Work order: Which lines below fall between the one containing "Reset Defog Color with its reset icon" and the one containing "Zoom in on the gallery image"? Repeat them exactly, counting both of those lines, and add nothing else.

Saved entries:
◆ ◆ ◆ ◆ ◆ ◆ ◆
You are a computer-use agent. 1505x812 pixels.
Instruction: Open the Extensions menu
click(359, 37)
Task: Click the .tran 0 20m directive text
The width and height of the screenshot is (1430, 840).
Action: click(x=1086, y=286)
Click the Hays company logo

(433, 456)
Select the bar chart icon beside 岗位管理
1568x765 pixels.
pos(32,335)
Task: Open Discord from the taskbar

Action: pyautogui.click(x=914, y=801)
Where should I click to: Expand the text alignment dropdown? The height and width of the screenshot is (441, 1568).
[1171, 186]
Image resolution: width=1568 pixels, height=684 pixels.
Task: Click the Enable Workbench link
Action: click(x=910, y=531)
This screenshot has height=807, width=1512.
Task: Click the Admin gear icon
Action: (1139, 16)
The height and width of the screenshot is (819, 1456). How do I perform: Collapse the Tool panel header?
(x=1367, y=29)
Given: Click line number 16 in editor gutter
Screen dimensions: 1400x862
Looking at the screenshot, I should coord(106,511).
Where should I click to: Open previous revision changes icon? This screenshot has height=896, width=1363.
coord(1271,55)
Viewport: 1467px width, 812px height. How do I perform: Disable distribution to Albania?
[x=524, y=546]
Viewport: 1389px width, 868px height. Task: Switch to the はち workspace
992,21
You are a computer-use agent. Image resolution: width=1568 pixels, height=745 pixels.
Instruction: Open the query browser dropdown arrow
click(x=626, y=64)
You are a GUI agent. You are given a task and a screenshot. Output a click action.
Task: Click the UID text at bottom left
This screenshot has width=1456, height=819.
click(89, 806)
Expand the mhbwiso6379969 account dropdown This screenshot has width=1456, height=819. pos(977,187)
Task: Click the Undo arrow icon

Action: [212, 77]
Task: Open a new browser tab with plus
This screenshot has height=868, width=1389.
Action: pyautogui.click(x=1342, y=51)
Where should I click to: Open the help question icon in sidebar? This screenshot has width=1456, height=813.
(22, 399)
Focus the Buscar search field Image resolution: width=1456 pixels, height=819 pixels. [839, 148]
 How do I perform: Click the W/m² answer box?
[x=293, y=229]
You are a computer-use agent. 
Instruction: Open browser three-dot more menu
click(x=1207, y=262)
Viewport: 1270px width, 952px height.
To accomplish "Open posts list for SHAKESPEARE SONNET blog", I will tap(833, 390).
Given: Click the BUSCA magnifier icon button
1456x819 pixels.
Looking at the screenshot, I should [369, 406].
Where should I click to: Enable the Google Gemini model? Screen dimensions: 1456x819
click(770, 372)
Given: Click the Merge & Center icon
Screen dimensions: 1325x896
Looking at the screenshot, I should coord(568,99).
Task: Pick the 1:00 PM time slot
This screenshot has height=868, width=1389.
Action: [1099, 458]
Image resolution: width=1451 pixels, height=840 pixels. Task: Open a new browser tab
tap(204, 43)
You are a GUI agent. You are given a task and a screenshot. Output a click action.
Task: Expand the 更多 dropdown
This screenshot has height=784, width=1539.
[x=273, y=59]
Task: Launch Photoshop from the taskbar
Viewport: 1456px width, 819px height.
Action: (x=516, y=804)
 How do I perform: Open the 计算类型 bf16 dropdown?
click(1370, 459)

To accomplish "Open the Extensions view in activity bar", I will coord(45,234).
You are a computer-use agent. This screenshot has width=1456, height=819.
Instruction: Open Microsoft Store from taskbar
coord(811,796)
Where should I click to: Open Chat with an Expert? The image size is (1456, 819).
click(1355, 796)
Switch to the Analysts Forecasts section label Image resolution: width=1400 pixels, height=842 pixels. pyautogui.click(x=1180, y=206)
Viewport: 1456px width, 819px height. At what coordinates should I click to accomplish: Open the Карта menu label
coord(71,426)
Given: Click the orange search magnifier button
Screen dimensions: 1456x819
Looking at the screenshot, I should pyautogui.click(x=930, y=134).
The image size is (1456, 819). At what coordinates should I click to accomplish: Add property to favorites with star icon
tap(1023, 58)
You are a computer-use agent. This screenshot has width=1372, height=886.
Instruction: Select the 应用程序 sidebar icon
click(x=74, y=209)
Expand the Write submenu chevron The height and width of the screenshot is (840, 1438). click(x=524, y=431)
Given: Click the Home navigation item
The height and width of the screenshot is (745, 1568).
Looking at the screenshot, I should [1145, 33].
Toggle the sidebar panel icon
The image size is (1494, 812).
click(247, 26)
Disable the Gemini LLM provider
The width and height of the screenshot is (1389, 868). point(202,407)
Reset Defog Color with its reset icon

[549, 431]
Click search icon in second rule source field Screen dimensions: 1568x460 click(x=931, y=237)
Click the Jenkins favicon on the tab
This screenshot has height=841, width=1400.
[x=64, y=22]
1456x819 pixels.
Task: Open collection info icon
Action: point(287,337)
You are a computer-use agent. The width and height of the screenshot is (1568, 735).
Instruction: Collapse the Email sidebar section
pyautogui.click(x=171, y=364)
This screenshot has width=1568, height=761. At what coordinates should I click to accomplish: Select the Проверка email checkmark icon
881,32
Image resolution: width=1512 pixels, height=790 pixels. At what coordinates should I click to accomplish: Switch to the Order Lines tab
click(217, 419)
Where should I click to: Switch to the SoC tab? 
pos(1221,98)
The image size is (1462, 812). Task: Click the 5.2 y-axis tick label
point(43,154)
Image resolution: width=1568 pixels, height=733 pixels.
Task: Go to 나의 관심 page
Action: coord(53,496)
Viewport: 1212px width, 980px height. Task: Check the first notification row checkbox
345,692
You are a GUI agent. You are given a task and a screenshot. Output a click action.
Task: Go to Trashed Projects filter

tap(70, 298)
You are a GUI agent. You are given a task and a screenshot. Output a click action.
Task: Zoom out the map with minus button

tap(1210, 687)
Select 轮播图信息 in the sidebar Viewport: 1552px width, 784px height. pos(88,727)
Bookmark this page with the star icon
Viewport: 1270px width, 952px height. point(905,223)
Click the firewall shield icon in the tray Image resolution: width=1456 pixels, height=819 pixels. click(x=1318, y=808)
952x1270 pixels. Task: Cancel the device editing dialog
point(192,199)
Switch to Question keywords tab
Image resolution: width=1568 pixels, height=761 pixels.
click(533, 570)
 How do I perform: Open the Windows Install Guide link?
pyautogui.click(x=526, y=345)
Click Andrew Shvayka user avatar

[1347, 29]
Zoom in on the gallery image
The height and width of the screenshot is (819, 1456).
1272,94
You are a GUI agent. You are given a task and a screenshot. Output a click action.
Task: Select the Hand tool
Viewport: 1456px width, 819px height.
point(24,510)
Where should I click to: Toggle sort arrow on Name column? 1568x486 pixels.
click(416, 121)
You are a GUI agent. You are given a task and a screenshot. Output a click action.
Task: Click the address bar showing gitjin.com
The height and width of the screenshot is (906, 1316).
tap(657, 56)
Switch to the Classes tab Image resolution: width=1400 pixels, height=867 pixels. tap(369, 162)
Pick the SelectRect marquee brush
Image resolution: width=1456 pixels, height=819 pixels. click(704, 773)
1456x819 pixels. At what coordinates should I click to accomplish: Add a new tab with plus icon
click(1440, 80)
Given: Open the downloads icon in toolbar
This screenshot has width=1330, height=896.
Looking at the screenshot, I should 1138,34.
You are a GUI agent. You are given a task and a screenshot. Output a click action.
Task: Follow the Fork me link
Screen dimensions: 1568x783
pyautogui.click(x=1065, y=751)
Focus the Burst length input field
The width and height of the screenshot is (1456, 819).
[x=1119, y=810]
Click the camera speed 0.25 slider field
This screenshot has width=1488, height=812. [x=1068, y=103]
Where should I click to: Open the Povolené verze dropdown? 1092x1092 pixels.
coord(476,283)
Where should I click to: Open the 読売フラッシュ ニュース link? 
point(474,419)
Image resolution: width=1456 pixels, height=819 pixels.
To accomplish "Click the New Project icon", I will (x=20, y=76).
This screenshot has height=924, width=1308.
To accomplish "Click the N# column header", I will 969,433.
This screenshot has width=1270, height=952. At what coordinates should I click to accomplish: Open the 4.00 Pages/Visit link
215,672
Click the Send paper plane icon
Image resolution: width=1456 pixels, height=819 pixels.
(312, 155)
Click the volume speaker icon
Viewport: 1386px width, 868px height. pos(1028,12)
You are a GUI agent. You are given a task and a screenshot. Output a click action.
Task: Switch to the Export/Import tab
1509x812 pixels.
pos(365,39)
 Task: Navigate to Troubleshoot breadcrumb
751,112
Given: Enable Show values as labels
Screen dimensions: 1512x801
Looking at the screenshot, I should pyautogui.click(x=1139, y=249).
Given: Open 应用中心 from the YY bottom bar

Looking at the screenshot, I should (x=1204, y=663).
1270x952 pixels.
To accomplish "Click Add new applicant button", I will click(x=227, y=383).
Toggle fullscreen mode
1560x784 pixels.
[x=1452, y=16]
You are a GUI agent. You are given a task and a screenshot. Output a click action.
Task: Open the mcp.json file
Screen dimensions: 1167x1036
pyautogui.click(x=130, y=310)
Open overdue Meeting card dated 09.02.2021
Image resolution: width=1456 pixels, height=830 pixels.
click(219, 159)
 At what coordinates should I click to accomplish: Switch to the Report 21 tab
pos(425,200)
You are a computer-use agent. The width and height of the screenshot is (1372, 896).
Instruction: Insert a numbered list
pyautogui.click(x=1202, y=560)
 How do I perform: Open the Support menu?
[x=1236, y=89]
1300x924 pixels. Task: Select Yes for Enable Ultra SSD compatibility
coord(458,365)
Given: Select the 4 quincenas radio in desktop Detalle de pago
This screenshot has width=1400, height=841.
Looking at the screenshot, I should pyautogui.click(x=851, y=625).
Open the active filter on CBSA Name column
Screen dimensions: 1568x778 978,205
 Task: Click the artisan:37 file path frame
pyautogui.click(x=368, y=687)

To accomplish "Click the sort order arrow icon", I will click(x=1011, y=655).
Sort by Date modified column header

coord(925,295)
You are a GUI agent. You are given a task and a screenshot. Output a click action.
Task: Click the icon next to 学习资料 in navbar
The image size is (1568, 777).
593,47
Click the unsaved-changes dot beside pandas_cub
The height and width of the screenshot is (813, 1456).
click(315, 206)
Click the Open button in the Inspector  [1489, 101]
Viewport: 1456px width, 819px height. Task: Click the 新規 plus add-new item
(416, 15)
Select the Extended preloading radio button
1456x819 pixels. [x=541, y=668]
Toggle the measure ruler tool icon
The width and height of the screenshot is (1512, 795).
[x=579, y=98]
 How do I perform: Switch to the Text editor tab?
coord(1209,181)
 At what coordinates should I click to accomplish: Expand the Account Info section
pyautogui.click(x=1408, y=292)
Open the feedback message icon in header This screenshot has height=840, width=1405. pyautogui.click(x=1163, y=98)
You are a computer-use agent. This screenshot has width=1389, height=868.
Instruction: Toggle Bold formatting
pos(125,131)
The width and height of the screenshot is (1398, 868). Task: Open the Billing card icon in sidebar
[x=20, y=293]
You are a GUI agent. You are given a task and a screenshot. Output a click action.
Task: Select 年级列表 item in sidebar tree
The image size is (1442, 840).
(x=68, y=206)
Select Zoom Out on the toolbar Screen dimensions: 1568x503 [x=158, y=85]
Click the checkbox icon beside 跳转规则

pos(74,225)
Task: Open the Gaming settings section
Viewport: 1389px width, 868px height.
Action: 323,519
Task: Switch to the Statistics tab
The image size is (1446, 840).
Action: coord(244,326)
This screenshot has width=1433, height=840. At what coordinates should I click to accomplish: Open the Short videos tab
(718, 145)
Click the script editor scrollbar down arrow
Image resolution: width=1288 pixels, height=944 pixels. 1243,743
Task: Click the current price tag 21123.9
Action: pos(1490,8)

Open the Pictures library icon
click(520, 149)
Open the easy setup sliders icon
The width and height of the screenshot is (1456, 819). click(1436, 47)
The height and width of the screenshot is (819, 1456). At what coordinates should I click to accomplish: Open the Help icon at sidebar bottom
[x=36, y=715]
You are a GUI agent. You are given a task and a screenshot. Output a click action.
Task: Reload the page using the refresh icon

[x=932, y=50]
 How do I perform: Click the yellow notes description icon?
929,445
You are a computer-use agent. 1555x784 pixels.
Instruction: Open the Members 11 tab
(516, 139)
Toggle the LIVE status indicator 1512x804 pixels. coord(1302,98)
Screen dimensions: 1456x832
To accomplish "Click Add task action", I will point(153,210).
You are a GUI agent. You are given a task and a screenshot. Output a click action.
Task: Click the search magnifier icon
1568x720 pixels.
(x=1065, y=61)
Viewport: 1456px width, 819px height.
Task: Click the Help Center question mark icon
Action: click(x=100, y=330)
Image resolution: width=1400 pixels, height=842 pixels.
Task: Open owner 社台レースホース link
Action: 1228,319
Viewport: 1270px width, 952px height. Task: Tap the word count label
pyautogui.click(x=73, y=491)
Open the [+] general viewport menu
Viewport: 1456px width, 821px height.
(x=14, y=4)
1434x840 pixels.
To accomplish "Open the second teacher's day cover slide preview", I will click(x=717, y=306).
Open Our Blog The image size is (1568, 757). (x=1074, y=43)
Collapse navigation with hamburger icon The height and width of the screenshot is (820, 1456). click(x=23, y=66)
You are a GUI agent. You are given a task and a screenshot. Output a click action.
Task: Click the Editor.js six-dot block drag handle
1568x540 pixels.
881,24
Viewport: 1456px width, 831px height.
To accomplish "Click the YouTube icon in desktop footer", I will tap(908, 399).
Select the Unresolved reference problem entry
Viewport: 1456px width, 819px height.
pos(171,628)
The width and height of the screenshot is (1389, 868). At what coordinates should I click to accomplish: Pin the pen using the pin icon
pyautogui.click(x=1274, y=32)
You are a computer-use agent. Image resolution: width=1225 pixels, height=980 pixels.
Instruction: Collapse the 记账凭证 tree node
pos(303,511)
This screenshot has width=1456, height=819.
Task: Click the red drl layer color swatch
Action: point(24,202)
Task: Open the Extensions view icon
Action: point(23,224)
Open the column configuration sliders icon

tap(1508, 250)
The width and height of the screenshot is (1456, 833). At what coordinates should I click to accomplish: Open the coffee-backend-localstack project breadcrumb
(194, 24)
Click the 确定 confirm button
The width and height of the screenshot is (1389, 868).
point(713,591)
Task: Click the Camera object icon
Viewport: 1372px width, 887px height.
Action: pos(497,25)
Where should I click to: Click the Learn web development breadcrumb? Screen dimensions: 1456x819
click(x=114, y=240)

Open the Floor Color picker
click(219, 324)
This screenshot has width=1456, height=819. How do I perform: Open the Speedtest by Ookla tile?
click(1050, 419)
◆ ◆ ◆ ◆ ◆ ◆ ◆
Answer to this exercise:
Reset Defog Color with its reset icon

[549, 431]
Click search icon in second rule source field Screen dimensions: 1568x460 click(x=931, y=237)
Click the Jenkins favicon on the tab
This screenshot has height=841, width=1400.
[x=64, y=22]
1456x819 pixels.
Task: Open collection info icon
Action: point(287,337)
You are a computer-use agent. The width and height of the screenshot is (1568, 735).
Instruction: Collapse the Email sidebar section
pyautogui.click(x=171, y=364)
This screenshot has width=1568, height=761. At what coordinates should I click to accomplish: Select the Проверка email checkmark icon
881,32
Image resolution: width=1512 pixels, height=790 pixels. At what coordinates should I click to accomplish: Switch to the Order Lines tab
click(217, 419)
Where should I click to: Switch to the SoC tab? 
pos(1221,98)
The image size is (1462, 812). Task: Click the 5.2 y-axis tick label
point(43,154)
Image resolution: width=1568 pixels, height=733 pixels.
Task: Go to 나의 관심 page
Action: coord(53,496)
Viewport: 1212px width, 980px height. Task: Check the first notification row checkbox
345,692
You are a GUI agent. You are given a task and a screenshot. Output a click action.
Task: Go to Trashed Projects filter

tap(70, 298)
You are a GUI agent. You are given a task and a screenshot. Output a click action.
Task: Zoom out the map with minus button

tap(1210, 687)
Select 轮播图信息 in the sidebar Viewport: 1552px width, 784px height. pos(88,727)
Bookmark this page with the star icon
Viewport: 1270px width, 952px height. point(905,223)
Click the firewall shield icon in the tray Image resolution: width=1456 pixels, height=819 pixels. click(x=1318, y=808)
952x1270 pixels. Task: Cancel the device editing dialog
point(192,199)
Switch to Question keywords tab
Image resolution: width=1568 pixels, height=761 pixels.
click(533, 570)
 How do I perform: Open the Windows Install Guide link?
pyautogui.click(x=526, y=345)
Click Andrew Shvayka user avatar

[1347, 29]
Zoom in on the gallery image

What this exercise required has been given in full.